- Platt Bridge Location within Greater Manchester
- OS grid reference: SD604031
- Metropolitan borough: Wigan;
- Metropolitan county: Greater Manchester;
- Region: North West;
- Country: England
- Sovereign state: United Kingdom
- Post town: WIGAN
- Postcode district: WN2
- Dialling code: 01942
- Police: Greater Manchester
- Fire: Greater Manchester
- Ambulance: North West
- UK Parliament: Makerfield;

= Platt Bridge =

Platt Bridge is a settlement in the Metropolitan Borough of Wigan, Greater Manchester, England, 2 mi south of Wigan town centre along the spine of the A573 road. Historically part of the Hindley Urban District, in Lancashire, the area is now a residential suburb of Wigan. The first mention of Platt Bridge in documents occurs in 1599. The name comes from "plat" or "platte" meaning a foot-bridge.

Platt Bridge borders Abram, Bamfurlong, Hindley and Ince-in-Makerfield. Platt Bridge's border with Bamfurlong is marked by a brook which runs under the A58 and is shown by an ancient marker stone.

Two railways pass through Platt Bridge; one, the West Coast Main Line, the other a disused industrial line. Platt Bridge had a railway station on the Manchester and Wigan Railway line that closed in 1969.

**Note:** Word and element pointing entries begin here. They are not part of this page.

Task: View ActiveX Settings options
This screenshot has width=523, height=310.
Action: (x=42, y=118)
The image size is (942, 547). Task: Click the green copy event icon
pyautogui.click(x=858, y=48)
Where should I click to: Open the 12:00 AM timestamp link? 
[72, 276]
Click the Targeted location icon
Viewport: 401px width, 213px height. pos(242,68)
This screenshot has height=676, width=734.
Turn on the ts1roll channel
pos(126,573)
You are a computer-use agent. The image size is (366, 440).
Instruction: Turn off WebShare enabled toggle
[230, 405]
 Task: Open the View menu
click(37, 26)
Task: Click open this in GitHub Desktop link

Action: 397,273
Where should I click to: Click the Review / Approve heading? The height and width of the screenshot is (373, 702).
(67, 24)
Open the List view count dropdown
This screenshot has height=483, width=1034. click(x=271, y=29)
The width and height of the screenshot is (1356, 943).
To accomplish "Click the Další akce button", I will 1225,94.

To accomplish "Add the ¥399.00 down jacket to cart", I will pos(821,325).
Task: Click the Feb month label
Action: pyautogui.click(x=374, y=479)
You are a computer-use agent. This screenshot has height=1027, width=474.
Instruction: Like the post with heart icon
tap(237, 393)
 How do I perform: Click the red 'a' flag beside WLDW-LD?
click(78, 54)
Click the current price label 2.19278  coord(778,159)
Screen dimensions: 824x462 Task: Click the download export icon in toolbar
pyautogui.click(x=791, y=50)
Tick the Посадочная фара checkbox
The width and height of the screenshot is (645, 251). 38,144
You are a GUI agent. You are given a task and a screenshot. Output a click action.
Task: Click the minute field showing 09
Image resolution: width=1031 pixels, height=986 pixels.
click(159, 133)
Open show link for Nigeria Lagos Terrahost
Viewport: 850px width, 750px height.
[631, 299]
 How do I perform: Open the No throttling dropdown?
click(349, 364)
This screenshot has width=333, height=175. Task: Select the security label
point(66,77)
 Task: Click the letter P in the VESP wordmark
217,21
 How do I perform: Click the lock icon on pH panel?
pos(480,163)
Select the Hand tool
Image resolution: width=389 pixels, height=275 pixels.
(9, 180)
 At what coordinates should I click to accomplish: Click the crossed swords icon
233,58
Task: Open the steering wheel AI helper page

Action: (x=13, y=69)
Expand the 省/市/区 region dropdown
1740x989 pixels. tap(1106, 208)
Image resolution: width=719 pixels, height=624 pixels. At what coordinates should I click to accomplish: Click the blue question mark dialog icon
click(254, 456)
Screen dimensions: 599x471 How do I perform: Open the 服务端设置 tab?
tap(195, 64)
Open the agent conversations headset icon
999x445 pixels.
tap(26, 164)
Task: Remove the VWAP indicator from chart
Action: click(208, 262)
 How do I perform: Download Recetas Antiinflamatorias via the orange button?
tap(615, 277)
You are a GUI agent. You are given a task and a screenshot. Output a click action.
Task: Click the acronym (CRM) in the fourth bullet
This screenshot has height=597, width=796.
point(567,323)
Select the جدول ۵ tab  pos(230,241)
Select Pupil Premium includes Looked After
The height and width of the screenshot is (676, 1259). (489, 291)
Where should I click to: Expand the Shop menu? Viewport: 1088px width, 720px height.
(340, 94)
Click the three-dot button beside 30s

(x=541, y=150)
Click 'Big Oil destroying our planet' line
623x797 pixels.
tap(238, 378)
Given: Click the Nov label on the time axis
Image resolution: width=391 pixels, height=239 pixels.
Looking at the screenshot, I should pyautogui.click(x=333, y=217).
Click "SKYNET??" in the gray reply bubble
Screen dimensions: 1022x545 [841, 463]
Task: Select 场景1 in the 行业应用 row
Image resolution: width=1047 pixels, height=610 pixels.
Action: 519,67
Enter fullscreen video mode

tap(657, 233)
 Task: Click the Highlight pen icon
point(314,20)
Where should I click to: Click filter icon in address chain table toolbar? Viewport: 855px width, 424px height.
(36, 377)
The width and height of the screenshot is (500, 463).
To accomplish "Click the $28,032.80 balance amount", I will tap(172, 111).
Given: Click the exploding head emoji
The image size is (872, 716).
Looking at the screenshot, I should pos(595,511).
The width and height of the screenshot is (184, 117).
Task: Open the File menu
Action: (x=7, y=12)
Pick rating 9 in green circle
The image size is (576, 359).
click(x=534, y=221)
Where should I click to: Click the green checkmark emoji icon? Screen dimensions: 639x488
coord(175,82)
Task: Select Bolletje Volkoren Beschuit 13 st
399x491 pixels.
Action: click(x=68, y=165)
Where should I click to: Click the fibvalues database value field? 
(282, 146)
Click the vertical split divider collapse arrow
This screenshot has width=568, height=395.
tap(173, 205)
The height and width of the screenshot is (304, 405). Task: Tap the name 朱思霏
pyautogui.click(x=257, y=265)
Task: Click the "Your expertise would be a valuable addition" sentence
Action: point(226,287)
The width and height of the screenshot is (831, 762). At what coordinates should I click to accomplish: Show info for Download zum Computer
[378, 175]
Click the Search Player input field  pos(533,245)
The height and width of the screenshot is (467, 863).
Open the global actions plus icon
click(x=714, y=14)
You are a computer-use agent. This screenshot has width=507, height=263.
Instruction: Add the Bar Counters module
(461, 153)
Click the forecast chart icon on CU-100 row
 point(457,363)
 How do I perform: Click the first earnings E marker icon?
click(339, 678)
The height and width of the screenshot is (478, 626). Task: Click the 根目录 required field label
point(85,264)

Two schools in Platt Bridge, Low Hall County Primary School and Saint Nathaniel's C.E. Primary were closed and amalgamated into a new school Platt Bridge Community School, designed by NPS and opened in November 2006. It is a modern 'state-of-the-art' extended school. In addition, there is a Sure Start children's centre, a family centre and a children's and adults' public library. On the site, there is a primary care trust health facility and a housing office.

There are four churches in the area: the parish church St Nathaniel's (Church of England), built in 1905; Holy Family & St Wilfrid (Roman Catholic); an Independent Methodist Chapel (Methodist); and a Church of Christ (Churches of Christ).

On 31 May 2012, the Olympic Torch procession passed through Platt Bridge en route from Stoke-on-Trent to Bolton.

==Site of Special Scientific Interest==
Bryn Marsh & Ince Moss is a Site of Special Scientific Interest (SSSI) to the east of Platt Bridge. The 168.8 acre (68.3 hectare) site was designated in 1989 for its biological interest. The main habitats are open water, fen and swamp, mire, woodland, acidic and neutral grassland and ruderal communities. The site is important for its breeding bird populations including: little grebe, great crested grebe, mute swan, tufted duck, common snipe and common redshank. Ten species of dragonfly and damselfly are also found, some of which are locally rare.

All land within Bryn Marsh & Ince Moss SSSI is owned by the local authority.